I felt the topic is intriguing to people, so I just fork it here in case the original thread got closed. https://github.com/MicrosoftDocs/azure-docs/issues/58642
The docs are unclear: https://docs.microsoft.com/en-us/azure/cognitive-services/speech-service/rest-speech-to-text#response-parameters
Fluency is a part of accuracy, and accuracy is a part of fluency. I don't understand what the difference is in the calculation/production of these two scores. The explanations are single lines that essentially say "x is x".
Also the pronScore is based on these two scores and "weighted" - weighted how? weighted towards what?
Forgive me if I've posted this issue in the wrong place!
Document Details⚠ Do not edit this section. It is required for docs.microsoft.com ➟ GitHub issue linking.
@crevulus
Thanks for the feedback! We are currently investigating and will update you shortly.
@crevulus Thanks again for the feedback.
We will improve the document to make it more meaningful to help customer understand the API more easily.
For your questions, let me answer here.
About the difference between accuracy and fluency:
The accuracy score indicates the sounds accuracy of phonemes toward native pronunciation.
We calculate it on phoneme level first, and word level and full text level accuracy score is aggregated from phoneme level accuracy score.
The fluency score indicates the speech fluency of the given speech towards native speaking naturalness such as break, silence duration. It cares inter-word part. This is different from accuracy score.
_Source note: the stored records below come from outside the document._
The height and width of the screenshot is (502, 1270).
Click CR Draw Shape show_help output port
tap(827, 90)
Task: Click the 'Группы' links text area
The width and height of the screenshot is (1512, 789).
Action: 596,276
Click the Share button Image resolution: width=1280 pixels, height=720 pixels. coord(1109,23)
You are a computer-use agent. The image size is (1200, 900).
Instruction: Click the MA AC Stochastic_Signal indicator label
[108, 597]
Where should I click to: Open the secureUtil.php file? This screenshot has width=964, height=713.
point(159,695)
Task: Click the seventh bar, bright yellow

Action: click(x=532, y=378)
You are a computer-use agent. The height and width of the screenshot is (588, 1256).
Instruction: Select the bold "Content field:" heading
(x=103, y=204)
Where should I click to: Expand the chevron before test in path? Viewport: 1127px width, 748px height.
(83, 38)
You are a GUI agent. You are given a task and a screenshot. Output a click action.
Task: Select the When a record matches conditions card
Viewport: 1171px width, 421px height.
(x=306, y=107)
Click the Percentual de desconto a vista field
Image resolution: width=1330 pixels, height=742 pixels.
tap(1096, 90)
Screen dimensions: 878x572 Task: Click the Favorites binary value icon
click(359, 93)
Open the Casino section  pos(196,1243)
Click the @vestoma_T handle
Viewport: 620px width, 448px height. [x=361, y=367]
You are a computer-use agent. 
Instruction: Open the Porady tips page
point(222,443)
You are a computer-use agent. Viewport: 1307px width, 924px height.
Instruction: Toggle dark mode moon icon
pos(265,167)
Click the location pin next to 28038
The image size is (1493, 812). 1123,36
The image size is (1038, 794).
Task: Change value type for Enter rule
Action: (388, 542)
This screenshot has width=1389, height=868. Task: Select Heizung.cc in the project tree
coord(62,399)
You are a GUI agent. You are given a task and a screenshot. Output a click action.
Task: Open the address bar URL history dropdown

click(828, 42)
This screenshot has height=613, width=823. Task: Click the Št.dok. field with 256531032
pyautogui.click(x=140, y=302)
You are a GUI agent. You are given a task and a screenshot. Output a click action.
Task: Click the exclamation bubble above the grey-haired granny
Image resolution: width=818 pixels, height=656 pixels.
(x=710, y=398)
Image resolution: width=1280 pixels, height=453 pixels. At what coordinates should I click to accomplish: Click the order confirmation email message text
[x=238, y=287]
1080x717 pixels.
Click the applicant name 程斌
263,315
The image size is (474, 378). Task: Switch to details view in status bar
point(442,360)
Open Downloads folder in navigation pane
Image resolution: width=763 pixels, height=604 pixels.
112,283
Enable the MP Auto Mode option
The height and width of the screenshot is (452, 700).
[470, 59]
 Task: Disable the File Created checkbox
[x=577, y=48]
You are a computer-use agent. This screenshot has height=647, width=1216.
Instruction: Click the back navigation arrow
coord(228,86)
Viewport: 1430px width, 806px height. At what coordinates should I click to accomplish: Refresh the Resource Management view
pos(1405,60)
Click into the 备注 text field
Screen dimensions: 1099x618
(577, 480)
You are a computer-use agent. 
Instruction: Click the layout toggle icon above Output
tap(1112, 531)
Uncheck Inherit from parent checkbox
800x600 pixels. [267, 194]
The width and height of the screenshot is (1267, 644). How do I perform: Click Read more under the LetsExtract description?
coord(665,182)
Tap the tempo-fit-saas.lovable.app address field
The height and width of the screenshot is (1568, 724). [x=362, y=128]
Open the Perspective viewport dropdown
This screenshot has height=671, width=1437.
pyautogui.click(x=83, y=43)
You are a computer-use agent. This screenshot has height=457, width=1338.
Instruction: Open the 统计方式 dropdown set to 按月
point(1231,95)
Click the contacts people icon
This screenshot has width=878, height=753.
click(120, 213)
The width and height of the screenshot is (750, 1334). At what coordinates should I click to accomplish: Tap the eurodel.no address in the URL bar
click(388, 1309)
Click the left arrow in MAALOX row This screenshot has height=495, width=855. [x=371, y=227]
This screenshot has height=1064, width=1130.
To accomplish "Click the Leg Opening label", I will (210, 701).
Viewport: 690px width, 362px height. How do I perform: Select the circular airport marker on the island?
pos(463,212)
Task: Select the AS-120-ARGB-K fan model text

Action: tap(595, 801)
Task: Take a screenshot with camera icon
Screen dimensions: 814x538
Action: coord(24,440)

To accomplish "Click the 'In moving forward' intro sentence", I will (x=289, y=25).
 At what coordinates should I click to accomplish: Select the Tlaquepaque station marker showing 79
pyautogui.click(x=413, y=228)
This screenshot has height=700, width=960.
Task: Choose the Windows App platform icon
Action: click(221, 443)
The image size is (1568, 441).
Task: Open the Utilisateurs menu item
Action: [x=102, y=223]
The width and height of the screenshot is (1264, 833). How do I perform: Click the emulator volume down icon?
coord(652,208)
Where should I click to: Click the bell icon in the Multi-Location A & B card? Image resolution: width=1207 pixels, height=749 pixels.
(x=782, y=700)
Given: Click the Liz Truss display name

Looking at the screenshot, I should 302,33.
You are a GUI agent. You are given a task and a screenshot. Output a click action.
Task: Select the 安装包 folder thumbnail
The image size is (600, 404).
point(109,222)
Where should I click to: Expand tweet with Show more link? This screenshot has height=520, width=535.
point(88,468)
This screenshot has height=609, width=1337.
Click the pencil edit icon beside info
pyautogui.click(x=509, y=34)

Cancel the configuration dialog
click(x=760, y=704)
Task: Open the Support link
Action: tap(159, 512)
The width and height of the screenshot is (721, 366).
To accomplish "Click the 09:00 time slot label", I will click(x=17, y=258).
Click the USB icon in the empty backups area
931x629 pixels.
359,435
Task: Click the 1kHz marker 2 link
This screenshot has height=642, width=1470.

The completeness score is calculated by the ratio of non-mispronunciation words towards reference text input.
For pronScore, it's the overall score which is aggregated from accuracy score, fluency score and completeness score. It's calculated by accuracyScore * X% + fluencyScore * Y% + completenessScore * Z%. There could be adjustment on the weight so we don't share it here. You can also calculate the over all score with your customized weight.
In the future we will introduce more dimensions like prosody score and aggregate it into pronScore.
Please let me know if you have further questions.
Thanks for the feedback. It was very thorough.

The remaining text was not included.